====== Record extracts ======
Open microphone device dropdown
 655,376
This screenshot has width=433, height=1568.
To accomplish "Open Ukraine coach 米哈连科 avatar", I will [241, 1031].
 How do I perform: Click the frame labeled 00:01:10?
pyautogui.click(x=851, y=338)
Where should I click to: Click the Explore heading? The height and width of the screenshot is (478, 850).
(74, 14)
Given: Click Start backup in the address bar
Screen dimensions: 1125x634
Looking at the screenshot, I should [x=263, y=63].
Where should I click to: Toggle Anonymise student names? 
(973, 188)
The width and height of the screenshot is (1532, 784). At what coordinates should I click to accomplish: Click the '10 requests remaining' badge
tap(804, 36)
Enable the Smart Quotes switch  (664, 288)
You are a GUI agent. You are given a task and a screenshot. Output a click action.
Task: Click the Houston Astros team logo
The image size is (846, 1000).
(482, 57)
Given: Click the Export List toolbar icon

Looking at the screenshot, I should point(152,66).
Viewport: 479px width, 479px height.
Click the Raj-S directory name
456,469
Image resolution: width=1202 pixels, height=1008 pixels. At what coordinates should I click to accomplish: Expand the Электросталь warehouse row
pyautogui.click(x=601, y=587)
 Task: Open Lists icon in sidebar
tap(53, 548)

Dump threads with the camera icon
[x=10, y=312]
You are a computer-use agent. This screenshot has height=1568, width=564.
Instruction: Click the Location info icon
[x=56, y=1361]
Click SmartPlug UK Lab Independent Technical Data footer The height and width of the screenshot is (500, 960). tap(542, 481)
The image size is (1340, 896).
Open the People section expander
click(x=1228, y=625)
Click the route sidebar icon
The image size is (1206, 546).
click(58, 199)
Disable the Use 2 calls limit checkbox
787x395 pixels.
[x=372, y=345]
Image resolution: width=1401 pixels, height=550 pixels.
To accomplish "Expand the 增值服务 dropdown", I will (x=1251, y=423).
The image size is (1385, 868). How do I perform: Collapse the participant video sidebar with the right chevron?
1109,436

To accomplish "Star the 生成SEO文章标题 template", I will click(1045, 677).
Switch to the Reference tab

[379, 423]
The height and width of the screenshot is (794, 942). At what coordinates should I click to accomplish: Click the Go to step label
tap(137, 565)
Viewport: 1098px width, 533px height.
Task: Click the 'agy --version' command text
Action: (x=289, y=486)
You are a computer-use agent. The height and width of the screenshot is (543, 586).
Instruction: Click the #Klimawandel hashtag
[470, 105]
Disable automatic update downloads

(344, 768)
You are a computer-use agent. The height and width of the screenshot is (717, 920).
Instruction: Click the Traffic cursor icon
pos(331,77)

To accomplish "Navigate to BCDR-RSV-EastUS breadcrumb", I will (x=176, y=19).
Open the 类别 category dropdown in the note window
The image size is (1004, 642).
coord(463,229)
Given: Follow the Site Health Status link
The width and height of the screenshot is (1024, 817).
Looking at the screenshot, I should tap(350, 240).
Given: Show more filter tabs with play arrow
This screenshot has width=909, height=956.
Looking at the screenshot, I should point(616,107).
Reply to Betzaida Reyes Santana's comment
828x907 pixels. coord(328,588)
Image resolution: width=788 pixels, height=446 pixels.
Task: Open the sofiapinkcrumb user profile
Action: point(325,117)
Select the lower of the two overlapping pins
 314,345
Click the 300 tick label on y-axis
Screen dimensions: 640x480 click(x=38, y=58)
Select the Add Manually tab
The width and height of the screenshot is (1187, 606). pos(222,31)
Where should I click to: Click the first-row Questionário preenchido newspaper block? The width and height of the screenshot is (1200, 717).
======
Your goal: Only one stretch of the data is wanted: the lines from the one with "Given: Follow the Site Health Status link" through the last, repeated exactly.

Response to this task:
Given: Follow the Site Health Status link
The width and height of the screenshot is (1024, 817).
Looking at the screenshot, I should tap(350, 240).
Given: Show more filter tabs with play arrow
This screenshot has width=909, height=956.
Looking at the screenshot, I should point(616,107).
Reply to Betzaida Reyes Santana's comment
828x907 pixels. coord(328,588)
Image resolution: width=788 pixels, height=446 pixels.
Task: Open the sofiapinkcrumb user profile
Action: point(325,117)
Select the lower of the two overlapping pins
 314,345
Click the 300 tick label on y-axis
Screen dimensions: 640x480 click(x=38, y=58)
Select the Add Manually tab
The width and height of the screenshot is (1187, 606). pos(222,31)
Where should I click to: Click the first-row Questionário preenchido newspaper block? The width and height of the screenshot is (1200, 717).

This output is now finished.